━━ 本文

昨年12月7~10日、中国の習近平国家主席はサウジアラビアを訪問した。同国のムハンマド皇太子は首都リヤドで歓迎式典を開き、中国の国旗を象徴する黄色と赤のスモークを発した編隊飛行と21発の礼砲で盛大に歓迎した。習主席はサルマン国王と会談して「包括的戦略パートナーシップ協定」を調印したほか、キング・サウード大学から名誉博士号を授与されるなど、両国の親密ぶりが演出された。湾岸・アラブ諸国の首脳会談などにも参加し、中国は存在感と影響力を内外にアピールした。
米中への態度に温度差?
習主席に対する熱烈な歓迎ぶりとは対照的に、昨年7月の米バイデン大統領の訪問では、サウジ側の反応は冷淡だった。7月15日、バイデン大統領はサウジアラビア西部のジッダに到着し、翌16日に湾岸諸国とイラク・エジプト・ヨルダンの首脳で構成された「GCC+3」に参加。アフガニスタン問題、イエメン、ウクライナ、シリア情勢、イランの核協議、原油高騰や気候変動といったテーマについて協議した。ロシアのウクライナ侵攻に伴い世界的にエネルギー価格が高騰していることから、米国はサウジに対し原油増産を要望したが、サウジの回答は2027年までの目標である「日量1300万バレル」からのさらなる増産はない、というものだった。

━━━━
━━ 保存データ

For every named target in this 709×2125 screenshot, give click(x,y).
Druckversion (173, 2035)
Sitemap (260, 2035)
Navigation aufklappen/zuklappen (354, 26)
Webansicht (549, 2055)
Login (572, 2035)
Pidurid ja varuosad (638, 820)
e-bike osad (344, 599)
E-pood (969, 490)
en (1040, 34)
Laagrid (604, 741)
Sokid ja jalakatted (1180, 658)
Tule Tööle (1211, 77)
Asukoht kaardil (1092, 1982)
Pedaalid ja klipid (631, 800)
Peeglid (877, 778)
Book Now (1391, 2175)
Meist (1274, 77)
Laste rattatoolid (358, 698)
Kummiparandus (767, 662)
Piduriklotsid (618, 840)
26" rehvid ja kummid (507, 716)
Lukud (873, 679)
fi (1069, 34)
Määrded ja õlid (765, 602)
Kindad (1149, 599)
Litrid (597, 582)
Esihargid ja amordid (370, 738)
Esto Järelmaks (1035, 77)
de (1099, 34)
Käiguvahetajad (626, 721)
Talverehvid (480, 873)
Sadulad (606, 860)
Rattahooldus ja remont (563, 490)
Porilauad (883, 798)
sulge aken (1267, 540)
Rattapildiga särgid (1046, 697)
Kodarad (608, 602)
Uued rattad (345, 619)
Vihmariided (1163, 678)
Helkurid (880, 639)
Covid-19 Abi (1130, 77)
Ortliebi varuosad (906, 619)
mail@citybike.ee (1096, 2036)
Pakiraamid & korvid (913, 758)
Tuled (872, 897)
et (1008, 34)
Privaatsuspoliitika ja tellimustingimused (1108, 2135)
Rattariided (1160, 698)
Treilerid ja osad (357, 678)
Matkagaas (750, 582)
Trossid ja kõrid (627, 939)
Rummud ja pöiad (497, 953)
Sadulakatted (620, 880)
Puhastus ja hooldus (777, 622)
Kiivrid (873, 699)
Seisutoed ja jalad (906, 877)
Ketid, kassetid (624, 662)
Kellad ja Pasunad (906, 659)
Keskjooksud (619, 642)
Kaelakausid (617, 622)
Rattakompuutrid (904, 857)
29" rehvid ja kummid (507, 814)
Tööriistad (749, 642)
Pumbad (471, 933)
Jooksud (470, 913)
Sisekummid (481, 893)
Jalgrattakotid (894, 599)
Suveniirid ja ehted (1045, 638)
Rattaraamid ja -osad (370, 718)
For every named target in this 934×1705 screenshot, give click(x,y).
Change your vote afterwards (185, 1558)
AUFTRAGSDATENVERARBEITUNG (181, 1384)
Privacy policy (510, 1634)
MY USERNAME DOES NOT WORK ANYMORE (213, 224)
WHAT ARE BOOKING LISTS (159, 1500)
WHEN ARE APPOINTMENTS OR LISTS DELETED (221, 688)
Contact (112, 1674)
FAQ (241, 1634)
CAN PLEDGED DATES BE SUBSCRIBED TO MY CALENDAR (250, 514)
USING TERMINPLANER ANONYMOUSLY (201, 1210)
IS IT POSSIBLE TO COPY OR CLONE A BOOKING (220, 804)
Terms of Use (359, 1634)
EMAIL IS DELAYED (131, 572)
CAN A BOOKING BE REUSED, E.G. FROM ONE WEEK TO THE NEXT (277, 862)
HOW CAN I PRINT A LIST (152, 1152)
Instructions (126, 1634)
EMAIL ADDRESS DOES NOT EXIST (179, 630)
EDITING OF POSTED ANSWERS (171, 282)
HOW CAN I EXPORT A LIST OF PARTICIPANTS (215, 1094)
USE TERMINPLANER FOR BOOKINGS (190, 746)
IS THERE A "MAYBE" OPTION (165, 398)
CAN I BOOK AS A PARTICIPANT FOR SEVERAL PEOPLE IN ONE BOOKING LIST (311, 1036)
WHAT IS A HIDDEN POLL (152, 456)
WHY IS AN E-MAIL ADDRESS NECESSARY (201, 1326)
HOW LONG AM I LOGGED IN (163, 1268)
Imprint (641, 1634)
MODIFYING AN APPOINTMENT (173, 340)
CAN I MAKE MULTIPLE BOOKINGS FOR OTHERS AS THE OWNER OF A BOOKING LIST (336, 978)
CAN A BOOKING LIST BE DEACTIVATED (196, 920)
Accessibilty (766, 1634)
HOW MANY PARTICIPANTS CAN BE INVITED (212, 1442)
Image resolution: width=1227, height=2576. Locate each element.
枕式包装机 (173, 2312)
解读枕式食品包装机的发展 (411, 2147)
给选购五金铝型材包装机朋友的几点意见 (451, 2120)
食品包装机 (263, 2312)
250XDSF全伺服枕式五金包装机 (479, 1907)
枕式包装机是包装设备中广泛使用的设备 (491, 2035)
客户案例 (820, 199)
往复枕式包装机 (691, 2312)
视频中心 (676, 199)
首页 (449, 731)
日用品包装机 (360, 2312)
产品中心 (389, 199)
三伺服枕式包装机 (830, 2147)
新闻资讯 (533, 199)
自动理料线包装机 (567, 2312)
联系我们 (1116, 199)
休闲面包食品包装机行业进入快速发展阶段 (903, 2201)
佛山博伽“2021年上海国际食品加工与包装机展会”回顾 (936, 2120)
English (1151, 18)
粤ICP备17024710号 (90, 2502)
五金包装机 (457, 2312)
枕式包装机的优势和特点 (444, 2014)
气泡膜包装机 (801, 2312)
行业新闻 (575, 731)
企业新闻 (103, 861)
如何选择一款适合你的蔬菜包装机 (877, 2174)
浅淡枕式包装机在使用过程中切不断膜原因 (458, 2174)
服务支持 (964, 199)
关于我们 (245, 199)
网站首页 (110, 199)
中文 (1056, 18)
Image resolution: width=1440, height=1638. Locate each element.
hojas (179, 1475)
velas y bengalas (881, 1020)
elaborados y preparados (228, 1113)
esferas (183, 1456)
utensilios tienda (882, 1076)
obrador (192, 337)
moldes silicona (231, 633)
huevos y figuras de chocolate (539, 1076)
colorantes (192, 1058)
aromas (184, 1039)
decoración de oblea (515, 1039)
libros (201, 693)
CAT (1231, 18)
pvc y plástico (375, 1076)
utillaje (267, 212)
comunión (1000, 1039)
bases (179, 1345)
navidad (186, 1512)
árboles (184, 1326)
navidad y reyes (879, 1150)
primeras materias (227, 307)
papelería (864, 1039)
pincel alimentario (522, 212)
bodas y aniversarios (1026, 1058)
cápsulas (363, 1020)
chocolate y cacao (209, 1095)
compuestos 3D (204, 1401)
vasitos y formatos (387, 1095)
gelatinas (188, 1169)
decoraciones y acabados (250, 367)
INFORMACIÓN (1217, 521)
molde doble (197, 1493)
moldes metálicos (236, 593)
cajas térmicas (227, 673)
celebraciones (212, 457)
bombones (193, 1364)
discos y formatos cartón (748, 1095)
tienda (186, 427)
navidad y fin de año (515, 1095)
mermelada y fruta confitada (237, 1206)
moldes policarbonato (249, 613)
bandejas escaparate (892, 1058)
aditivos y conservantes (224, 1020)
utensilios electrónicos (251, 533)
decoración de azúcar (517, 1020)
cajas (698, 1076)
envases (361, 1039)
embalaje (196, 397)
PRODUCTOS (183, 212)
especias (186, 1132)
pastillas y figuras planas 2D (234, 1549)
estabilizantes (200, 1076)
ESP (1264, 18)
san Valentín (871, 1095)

━━━━

ねらい A = 本文によると、習主席はキング・サウード大学から何を授与されましたか。
ねらい B = 本文の内容を二文で要約しなさい。
ねらい C = 本文の「GCC+3」で協議されたテーマを、すべて挙げなさい。

解答 A = 名誉博士号

解答 B = 昨年12月に習近平国家主席がサウジアラビアを訪問して盛大な歓迎を受け、サルマン国王と「包括的戦略パートナーシップ協定」を調印するなど、両国の親密ぶりが演出された。これとは対照的に、昨年7月のバイデン大統領の訪問に対するサウジ側の反応は冷淡で、米国が原油増産を要望しても「日量1300万バレル」からのさらなる増産はないと回答した。

解答 C = アフガニスタン問題、イエメン、ウクライナ、シリア情勢、イランの核協議、原油高騰、気候変動